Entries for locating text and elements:
=-=-=-=-=
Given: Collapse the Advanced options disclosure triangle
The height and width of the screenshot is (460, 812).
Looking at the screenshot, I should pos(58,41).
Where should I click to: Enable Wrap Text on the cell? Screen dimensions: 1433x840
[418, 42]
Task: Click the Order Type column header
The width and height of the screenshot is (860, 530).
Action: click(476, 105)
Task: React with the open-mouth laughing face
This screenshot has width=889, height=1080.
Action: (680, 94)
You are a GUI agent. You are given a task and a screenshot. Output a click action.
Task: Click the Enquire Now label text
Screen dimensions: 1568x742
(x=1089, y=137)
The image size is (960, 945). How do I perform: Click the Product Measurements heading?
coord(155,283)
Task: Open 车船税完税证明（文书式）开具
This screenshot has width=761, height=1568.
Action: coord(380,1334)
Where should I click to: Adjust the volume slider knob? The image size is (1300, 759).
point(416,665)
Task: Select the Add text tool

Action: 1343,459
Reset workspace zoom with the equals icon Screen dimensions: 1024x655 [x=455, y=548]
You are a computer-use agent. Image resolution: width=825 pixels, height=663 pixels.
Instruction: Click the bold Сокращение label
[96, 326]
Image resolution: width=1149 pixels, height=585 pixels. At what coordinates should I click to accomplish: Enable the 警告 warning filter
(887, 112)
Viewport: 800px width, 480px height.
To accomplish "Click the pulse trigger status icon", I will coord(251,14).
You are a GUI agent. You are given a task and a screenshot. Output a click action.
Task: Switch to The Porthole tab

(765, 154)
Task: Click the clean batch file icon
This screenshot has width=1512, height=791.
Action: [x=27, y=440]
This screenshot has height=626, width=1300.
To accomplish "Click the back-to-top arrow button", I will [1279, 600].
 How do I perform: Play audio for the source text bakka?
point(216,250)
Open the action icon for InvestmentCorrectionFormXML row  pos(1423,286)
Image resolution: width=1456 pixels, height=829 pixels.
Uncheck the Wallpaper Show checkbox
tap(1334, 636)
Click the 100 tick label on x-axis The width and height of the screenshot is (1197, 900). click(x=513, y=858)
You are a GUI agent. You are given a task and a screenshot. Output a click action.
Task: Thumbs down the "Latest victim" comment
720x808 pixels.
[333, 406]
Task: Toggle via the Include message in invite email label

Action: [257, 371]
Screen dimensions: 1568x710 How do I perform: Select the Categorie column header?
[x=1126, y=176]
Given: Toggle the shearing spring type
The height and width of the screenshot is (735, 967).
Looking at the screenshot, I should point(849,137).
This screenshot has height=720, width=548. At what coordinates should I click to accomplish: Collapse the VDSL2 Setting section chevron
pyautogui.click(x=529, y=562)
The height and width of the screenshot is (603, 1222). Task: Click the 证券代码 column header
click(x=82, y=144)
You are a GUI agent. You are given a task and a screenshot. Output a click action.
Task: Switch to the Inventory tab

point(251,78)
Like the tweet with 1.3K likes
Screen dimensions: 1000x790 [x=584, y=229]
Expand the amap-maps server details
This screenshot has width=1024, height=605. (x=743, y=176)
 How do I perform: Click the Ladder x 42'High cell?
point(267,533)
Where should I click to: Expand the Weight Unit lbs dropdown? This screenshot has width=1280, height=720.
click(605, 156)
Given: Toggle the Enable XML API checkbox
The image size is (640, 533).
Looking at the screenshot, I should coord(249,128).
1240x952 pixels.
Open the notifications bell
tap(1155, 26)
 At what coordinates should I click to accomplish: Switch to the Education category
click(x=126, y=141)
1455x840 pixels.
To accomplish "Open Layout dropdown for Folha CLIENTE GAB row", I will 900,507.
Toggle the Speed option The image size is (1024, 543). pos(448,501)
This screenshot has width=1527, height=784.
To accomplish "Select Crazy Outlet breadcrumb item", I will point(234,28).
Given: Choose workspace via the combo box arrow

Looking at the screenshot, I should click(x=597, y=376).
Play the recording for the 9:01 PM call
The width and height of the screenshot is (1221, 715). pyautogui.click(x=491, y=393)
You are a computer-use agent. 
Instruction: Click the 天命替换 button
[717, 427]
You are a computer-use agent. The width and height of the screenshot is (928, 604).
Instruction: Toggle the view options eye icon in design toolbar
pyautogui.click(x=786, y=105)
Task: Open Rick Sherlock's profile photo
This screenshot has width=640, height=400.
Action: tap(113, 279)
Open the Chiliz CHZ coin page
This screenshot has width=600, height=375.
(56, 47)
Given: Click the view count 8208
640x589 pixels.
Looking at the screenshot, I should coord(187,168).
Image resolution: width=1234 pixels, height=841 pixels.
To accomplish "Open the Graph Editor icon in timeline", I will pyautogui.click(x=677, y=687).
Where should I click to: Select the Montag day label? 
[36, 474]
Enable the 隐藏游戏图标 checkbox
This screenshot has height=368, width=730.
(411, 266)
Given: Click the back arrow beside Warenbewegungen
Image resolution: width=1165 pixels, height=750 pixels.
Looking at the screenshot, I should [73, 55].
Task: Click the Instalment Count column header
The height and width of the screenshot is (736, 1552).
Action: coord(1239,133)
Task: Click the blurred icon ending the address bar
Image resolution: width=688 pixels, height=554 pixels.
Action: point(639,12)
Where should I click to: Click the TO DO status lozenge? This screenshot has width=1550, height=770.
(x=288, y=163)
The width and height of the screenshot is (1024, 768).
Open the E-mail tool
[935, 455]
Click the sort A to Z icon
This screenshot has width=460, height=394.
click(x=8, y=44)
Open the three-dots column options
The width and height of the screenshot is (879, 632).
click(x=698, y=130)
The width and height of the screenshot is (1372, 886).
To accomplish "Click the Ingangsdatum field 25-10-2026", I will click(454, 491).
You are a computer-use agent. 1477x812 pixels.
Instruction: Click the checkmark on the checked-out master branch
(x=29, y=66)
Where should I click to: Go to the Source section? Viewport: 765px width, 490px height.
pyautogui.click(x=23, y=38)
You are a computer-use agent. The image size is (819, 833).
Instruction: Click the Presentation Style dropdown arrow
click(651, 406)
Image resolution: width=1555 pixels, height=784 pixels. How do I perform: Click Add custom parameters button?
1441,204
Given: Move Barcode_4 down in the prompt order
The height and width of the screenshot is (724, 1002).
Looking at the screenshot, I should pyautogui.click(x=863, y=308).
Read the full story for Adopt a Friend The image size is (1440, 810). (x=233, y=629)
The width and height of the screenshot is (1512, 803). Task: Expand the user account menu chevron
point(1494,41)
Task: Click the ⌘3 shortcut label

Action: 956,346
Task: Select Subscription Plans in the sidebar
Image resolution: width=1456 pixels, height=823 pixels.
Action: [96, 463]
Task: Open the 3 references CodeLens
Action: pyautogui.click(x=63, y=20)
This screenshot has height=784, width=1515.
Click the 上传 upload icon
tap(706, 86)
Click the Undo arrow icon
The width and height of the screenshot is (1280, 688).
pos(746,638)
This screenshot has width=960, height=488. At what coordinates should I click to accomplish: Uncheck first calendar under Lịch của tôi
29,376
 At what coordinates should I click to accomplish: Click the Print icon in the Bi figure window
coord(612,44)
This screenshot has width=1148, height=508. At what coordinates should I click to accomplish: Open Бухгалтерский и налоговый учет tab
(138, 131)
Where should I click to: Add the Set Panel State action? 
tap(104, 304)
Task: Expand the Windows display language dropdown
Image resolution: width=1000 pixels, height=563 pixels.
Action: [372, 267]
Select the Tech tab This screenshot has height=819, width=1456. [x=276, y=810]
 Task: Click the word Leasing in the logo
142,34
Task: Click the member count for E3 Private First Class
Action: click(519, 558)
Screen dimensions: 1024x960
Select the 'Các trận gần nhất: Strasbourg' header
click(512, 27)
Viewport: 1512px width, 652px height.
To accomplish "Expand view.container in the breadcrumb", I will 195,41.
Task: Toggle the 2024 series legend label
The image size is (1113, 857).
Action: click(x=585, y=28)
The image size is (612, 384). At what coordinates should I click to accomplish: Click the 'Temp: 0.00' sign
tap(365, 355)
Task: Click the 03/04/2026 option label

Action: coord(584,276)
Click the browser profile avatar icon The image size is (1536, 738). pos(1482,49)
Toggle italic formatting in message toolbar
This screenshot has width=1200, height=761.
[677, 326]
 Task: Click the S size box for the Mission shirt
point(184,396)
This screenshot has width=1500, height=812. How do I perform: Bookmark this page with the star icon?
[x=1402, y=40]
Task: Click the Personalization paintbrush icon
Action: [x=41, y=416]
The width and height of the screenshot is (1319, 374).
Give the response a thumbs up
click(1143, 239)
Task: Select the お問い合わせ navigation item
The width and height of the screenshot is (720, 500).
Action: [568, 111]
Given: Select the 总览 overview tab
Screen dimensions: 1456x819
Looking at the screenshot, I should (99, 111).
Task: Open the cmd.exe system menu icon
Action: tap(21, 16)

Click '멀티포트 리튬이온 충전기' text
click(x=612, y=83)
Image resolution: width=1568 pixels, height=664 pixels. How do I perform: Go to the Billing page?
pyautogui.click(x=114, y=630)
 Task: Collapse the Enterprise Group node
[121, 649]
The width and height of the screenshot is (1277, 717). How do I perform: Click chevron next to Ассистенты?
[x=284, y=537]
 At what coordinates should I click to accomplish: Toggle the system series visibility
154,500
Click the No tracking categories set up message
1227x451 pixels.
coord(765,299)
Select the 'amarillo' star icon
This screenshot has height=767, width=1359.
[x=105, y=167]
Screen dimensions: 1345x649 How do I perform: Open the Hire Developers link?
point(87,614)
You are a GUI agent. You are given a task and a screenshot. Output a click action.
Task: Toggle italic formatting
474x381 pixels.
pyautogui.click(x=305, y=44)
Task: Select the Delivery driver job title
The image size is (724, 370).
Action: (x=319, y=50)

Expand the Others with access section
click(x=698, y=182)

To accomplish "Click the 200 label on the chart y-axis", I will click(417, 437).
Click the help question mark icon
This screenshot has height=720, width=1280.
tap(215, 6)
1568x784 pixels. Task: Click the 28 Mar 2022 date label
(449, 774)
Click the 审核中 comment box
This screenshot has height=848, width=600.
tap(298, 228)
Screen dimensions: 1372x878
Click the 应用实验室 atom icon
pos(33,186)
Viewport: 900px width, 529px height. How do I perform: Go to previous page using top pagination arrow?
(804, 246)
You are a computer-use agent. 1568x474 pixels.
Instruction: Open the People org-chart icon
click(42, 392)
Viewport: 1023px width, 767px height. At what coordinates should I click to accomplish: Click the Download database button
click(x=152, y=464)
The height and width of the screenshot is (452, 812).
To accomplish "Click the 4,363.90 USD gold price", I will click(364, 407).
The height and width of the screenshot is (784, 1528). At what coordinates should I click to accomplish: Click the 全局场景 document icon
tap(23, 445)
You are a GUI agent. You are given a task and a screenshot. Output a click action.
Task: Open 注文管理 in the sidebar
=-=-=-=-=
Count the lines in the records that contain the word "Viewport". Reply with only the number.

Problem solution – 5